[[ Supplied information, beginning ]]

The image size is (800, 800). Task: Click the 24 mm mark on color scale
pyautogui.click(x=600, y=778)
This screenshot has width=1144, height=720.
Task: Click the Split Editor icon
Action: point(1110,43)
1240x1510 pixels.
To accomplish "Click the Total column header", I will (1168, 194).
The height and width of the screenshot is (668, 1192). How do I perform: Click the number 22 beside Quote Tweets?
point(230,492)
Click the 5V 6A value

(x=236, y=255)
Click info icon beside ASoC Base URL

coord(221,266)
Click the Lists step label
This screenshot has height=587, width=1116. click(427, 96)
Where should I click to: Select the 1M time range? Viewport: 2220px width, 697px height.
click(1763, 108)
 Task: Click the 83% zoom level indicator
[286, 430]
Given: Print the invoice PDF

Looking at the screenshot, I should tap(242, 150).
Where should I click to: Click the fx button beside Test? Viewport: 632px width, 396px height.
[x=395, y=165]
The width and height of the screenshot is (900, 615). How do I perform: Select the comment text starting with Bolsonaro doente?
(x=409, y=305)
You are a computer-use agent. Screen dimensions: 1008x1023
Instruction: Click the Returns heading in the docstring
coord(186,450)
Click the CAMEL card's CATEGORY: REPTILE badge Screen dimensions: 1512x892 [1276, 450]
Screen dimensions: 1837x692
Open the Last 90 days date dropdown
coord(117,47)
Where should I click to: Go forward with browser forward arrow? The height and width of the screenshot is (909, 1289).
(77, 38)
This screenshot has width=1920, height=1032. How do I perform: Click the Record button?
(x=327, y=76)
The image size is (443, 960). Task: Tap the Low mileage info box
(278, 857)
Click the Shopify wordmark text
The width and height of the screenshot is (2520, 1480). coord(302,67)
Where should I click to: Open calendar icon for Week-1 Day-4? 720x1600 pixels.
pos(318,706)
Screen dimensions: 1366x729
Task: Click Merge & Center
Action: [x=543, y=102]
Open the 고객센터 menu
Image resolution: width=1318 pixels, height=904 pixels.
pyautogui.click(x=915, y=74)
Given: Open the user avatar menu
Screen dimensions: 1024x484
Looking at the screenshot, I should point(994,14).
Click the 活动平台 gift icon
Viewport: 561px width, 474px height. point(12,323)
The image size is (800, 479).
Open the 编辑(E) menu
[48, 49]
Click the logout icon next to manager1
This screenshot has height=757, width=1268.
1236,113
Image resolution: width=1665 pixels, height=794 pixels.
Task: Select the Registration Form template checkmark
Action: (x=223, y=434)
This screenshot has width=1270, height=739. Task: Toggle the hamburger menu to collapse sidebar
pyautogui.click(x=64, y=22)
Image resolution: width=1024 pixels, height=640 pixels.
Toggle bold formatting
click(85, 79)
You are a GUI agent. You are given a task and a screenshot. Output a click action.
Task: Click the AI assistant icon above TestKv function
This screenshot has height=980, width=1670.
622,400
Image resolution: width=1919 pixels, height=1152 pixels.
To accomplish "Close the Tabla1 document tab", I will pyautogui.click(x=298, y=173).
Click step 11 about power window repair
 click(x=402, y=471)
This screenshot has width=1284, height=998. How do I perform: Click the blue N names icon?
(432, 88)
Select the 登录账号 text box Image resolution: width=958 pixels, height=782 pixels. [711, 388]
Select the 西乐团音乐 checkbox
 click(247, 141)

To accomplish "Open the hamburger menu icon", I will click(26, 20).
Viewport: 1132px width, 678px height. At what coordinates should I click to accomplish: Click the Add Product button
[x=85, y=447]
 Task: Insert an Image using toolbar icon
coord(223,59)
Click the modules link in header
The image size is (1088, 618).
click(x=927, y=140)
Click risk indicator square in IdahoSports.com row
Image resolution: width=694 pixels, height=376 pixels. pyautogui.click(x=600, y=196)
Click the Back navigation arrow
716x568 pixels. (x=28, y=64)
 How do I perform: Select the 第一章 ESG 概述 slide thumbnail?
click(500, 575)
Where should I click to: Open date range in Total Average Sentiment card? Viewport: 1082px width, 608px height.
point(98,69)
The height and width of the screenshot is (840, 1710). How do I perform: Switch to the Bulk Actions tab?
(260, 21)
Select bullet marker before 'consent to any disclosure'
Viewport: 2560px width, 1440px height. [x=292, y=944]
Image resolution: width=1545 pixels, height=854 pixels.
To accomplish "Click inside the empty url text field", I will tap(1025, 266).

[[ Supplied information, end ]]

▶ **The problem**
Provide a verbatim reproduction of all the records.

▶ **The completed task**
The image size is (800, 800). Task: Click the 24 mm mark on color scale
pyautogui.click(x=600, y=778)
This screenshot has width=1144, height=720.
Task: Click the Split Editor icon
Action: point(1110,43)
1240x1510 pixels.
To accomplish "Click the Total column header", I will (1168, 194).
The height and width of the screenshot is (668, 1192). How do I perform: Click the number 22 beside Quote Tweets?
point(230,492)
Click the 5V 6A value

(x=236, y=255)
Click info icon beside ASoC Base URL

coord(221,266)
Click the Lists step label
This screenshot has height=587, width=1116. click(427, 96)
Where should I click to: Select the 1M time range? Viewport: 2220px width, 697px height.
click(1763, 108)
 Task: Click the 83% zoom level indicator
[286, 430]
Given: Print the invoice PDF

Looking at the screenshot, I should tap(242, 150).
Where should I click to: Click the fx button beside Test? Viewport: 632px width, 396px height.
[x=395, y=165]
The width and height of the screenshot is (900, 615). How do I perform: Select the comment text starting with Bolsonaro doente?
(x=409, y=305)
You are a computer-use agent. Screen dimensions: 1008x1023
Instruction: Click the Returns heading in the docstring
coord(186,450)
Click the CAMEL card's CATEGORY: REPTILE badge Screen dimensions: 1512x892 [1276, 450]
Screen dimensions: 1837x692
Open the Last 90 days date dropdown
coord(117,47)
Where should I click to: Go forward with browser forward arrow? The height and width of the screenshot is (909, 1289).
(77, 38)
This screenshot has width=1920, height=1032. How do I perform: Click the Record button?
(x=327, y=76)
The image size is (443, 960). Task: Tap the Low mileage info box
(278, 857)
Click the Shopify wordmark text
The width and height of the screenshot is (2520, 1480). coord(302,67)
Where should I click to: Open calendar icon for Week-1 Day-4? 720x1600 pixels.
pos(318,706)
Screen dimensions: 1366x729
Task: Click Merge & Center
Action: [x=543, y=102]
Open the 고객센터 menu
Image resolution: width=1318 pixels, height=904 pixels.
pyautogui.click(x=915, y=74)
Given: Open the user avatar menu
Screen dimensions: 1024x484
Looking at the screenshot, I should point(994,14).
Click the 活动平台 gift icon
Viewport: 561px width, 474px height. point(12,323)
The image size is (800, 479).
Open the 编辑(E) menu
[48, 49]
Click the logout icon next to manager1
This screenshot has height=757, width=1268.
1236,113
Image resolution: width=1665 pixels, height=794 pixels.
Task: Select the Registration Form template checkmark
Action: (x=223, y=434)
This screenshot has width=1270, height=739. Task: Toggle the hamburger menu to collapse sidebar
pyautogui.click(x=64, y=22)
Image resolution: width=1024 pixels, height=640 pixels.
Toggle bold formatting
click(85, 79)
You are a GUI agent. You are given a task and a screenshot. Output a click action.
Task: Click the AI assistant icon above TestKv function
This screenshot has height=980, width=1670.
622,400
Image resolution: width=1919 pixels, height=1152 pixels.
To accomplish "Close the Tabla1 document tab", I will pyautogui.click(x=298, y=173).
Click step 11 about power window repair
 click(x=402, y=471)
This screenshot has width=1284, height=998. How do I perform: Click the blue N names icon?
(432, 88)
Select the 登录账号 text box Image resolution: width=958 pixels, height=782 pixels. [711, 388]
Select the 西乐团音乐 checkbox
 click(247, 141)

To accomplish "Open the hamburger menu icon", I will click(26, 20).
Viewport: 1132px width, 678px height. At what coordinates should I click to accomplish: Click the Add Product button
[x=85, y=447]
 Task: Insert an Image using toolbar icon
coord(223,59)
Click the modules link in header
The image size is (1088, 618).
click(x=927, y=140)
Click risk indicator square in IdahoSports.com row
Image resolution: width=694 pixels, height=376 pixels. pyautogui.click(x=600, y=196)
Click the Back navigation arrow
716x568 pixels. (x=28, y=64)
 How do I perform: Select the 第一章 ESG 概述 slide thumbnail?
click(500, 575)
Where should I click to: Open date range in Total Average Sentiment card? Viewport: 1082px width, 608px height.
point(98,69)
The height and width of the screenshot is (840, 1710). How do I perform: Switch to the Bulk Actions tab?
(260, 21)
Select bullet marker before 'consent to any disclosure'
Viewport: 2560px width, 1440px height. [x=292, y=944]
Image resolution: width=1545 pixels, height=854 pixels.
To accomplish "Click inside the empty url text field", I will tap(1025, 266).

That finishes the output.